Here’s the schema I set up:
dn: ou=auto.master,ou=mounts,dc=iain,dc=cx ou: auto.master objectClass: automountMap dn: cn=/home,ou=auto.master,ou=mounts,dc=iain,dc=cx cn: /home objectClass: automount automountInformation: ldap:ou=auto.home,ou=mounts,dc=iain,dc=cx
This tells the automounter that it should handle /home and that it should consult ou=auto.home,ou=mounts,dc=iain,dc=cx to find out what to do with it.
dn: ou=auto.home,ou=mounts,dc=iain,dc=cx ou: auto.home objectClass: automountMap dn: cn=/,ou=auto.home,ou=mounts,dc=iain,dc=cx objectClass: automount cn: / automountInformation: -fstype=nfs,tcp,rw,intr files:/home/&
Here cn=/ is a wildcard, meaning whatever is requested under the mapping, and the ampersand in files:/home/& is substituted with the value of the wildcard.
In flat file terms it’s equivalent to:
* -fstype=nfs,tcp,rw,intr files:/home/&
This means that whenever I try to access /home/iain, the automounter will try to mount files:/home/iain and show me what’s there.

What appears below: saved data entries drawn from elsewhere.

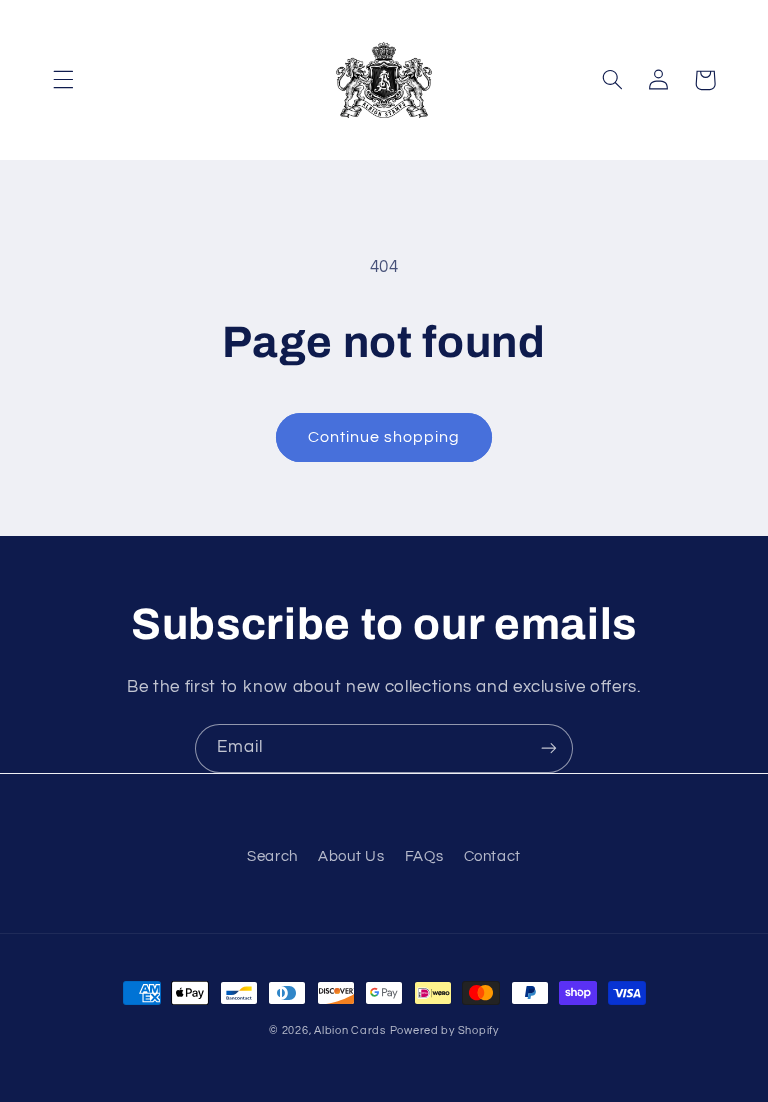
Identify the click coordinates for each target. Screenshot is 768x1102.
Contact (492, 856)
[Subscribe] (549, 748)
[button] (63, 80)
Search (272, 856)
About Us (351, 856)
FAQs (424, 856)
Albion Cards (350, 1030)
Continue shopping (384, 437)
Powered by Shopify (444, 1030)
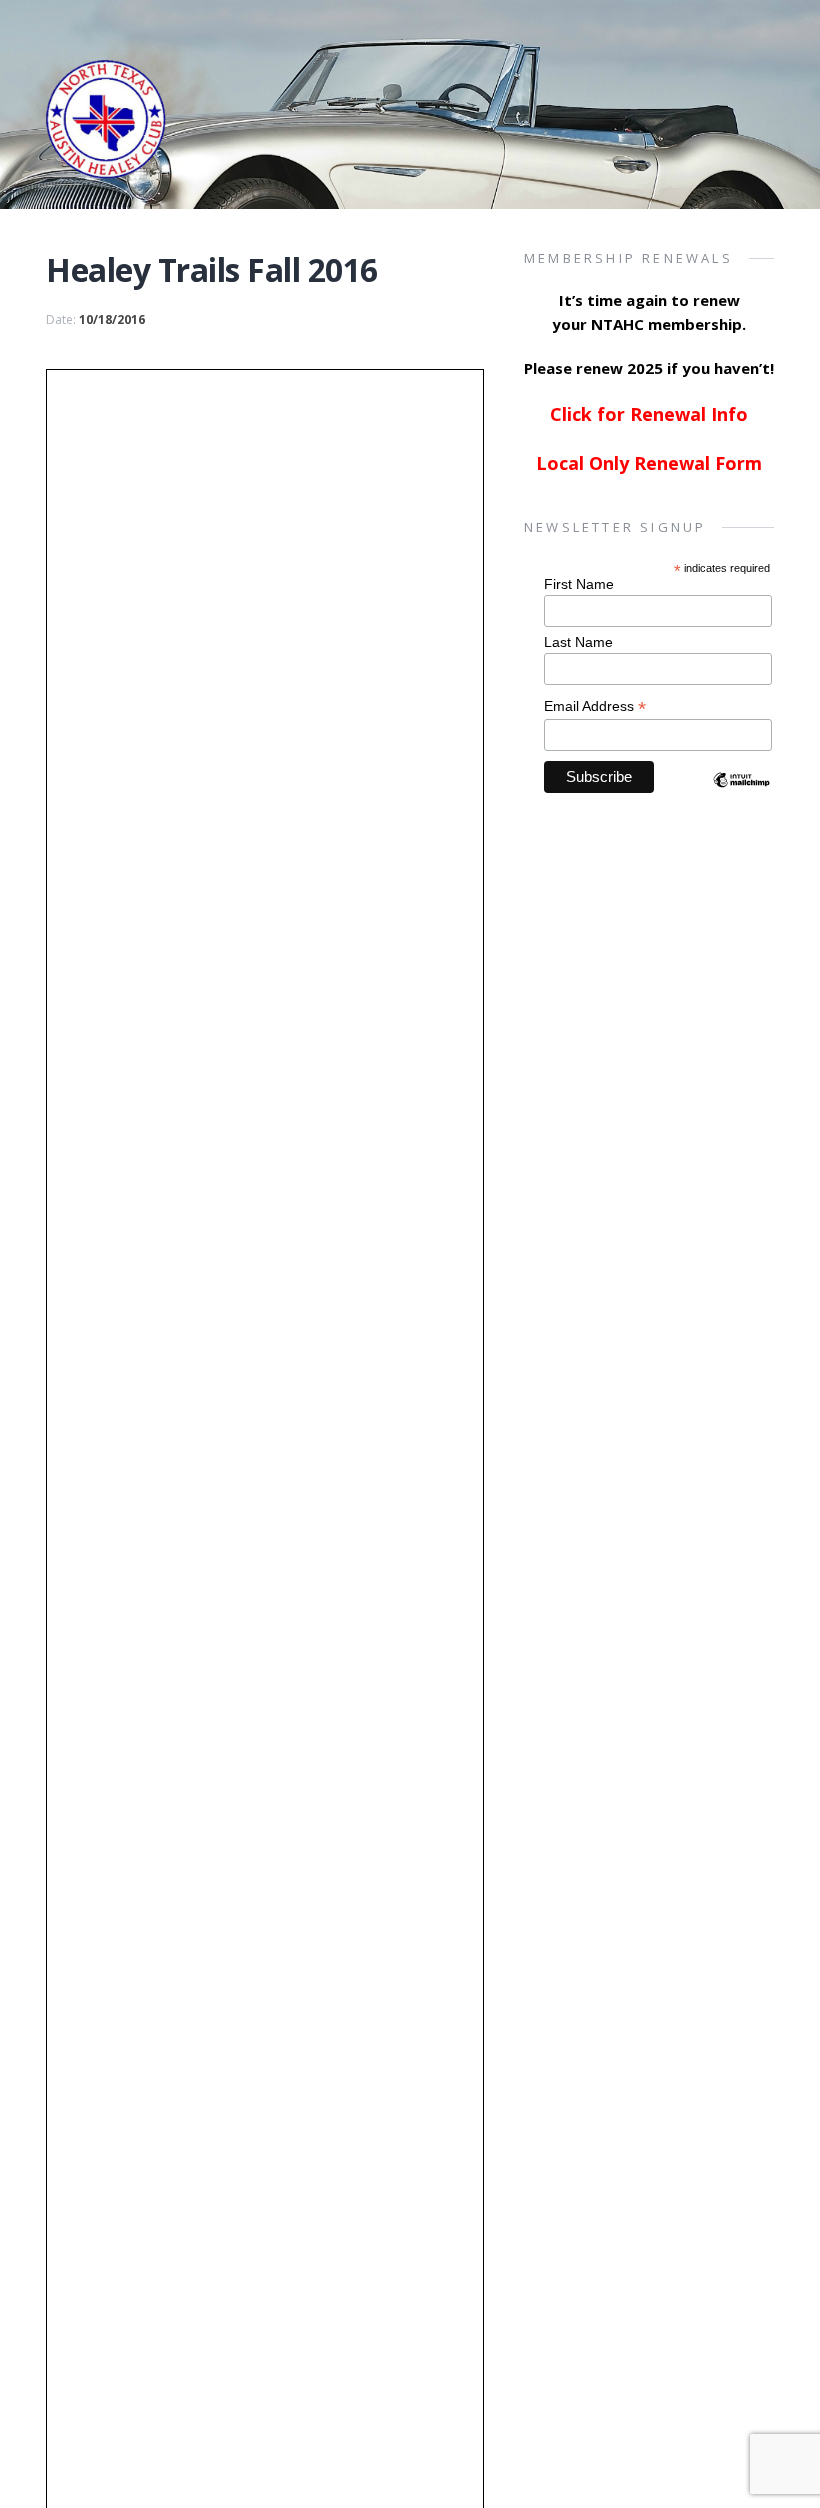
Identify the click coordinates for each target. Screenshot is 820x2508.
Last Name (578, 642)
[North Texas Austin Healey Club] (106, 147)
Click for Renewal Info (649, 414)
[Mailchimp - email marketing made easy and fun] (741, 797)
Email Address (595, 706)
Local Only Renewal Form (649, 463)
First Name (579, 584)
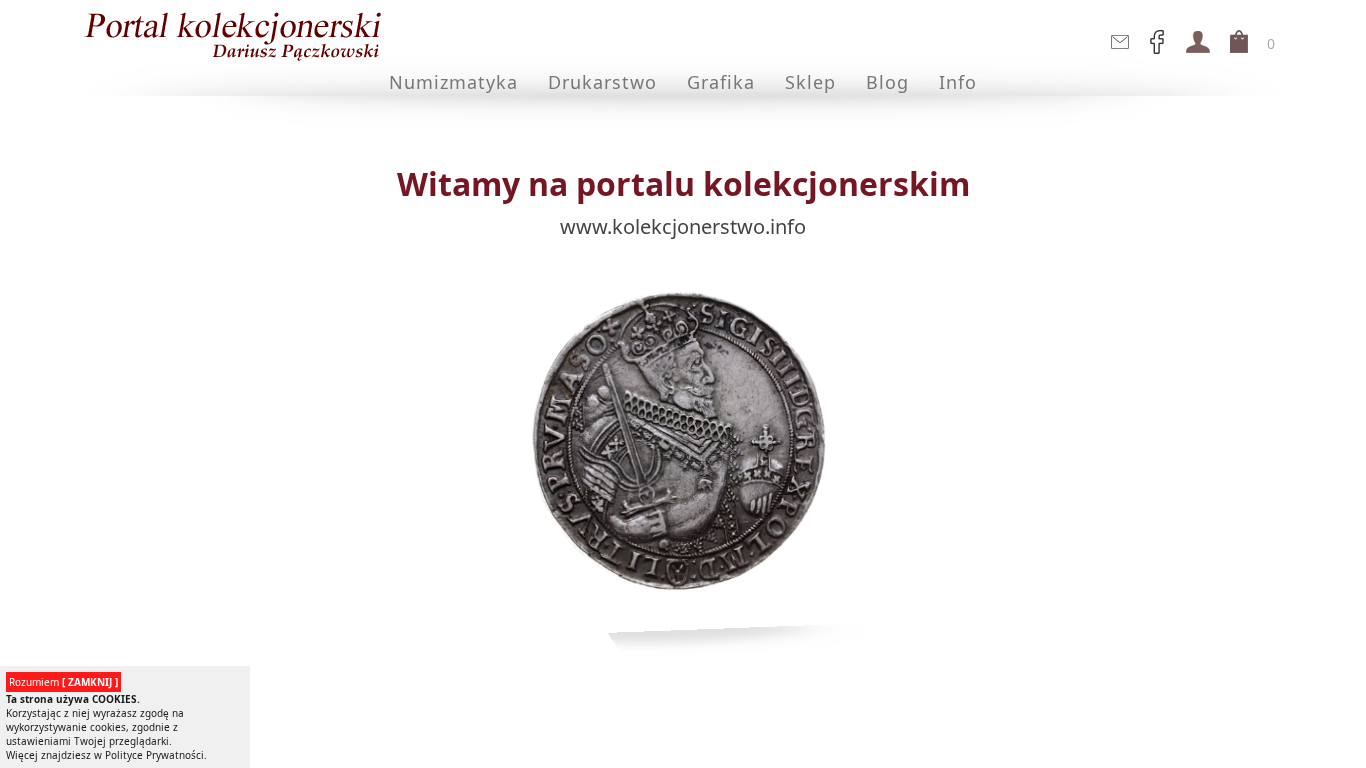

A per-user configuration would, as I’m sure you can guess, require an LDAP entry such as this:
dn: cn=iain,ou=auto.home,ou=mounts,dc=iain,dc=cx objectClass: automount cn: iain automountInformation: files:/home/iain
You’ll notice that the Mac and Linux configurations aren’t strictly speaking the same. The Mac configuration mounts files:/home directly whereas the Linux configuration mounts files:/home/X on demand for all X. In a large network you’d want to do things the way I’ve set up Linux. On my network I want to do things the way I’ve set up the Mac.
Ways to get around this:
- Remove /home and symlink it to /net/files/home. This would work out of the box with AutoFS.
- Undo the NFSHomeDirectory mapping from Part 3 and set up an automount entry for /Network/Servers/files/home; set users’ home directories under there. In other words adapt the UNIX environment to the Mac, not the other way round.